Below are several records. Retype exactly those lines running from the one with "Click the Function" through the one with "You are a computer-use", end lines included, and no others.

### The input ###

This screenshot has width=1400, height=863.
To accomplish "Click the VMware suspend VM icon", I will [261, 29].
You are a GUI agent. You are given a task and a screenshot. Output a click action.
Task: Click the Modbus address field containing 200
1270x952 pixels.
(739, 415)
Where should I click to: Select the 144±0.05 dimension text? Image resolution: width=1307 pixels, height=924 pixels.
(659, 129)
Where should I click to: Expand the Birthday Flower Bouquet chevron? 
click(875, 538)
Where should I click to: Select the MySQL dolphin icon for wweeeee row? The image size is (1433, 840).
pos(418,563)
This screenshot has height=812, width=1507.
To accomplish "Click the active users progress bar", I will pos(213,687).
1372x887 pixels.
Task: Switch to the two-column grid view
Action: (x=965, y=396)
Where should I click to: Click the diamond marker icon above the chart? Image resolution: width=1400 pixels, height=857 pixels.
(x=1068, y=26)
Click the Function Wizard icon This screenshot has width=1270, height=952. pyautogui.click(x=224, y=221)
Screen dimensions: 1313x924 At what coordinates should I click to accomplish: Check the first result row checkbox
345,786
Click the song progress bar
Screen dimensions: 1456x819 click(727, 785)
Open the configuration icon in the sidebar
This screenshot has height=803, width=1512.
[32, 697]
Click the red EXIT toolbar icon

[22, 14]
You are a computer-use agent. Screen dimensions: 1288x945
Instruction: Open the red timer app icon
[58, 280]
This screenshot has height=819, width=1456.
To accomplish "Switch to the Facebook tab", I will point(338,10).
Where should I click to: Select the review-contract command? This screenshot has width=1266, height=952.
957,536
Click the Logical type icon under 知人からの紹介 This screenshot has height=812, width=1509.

###

> _Written reply_:
Click the Function Wizard icon This screenshot has width=1270, height=952. pyautogui.click(x=224, y=221)
Screen dimensions: 1313x924 At what coordinates should I click to accomplish: Check the first result row checkbox
345,786
Click the song progress bar
Screen dimensions: 1456x819 click(727, 785)
Open the configuration icon in the sidebar
This screenshot has height=803, width=1512.
[32, 697]
Click the red EXIT toolbar icon

[22, 14]
You are a computer-use agent. Screen dimensions: 1288x945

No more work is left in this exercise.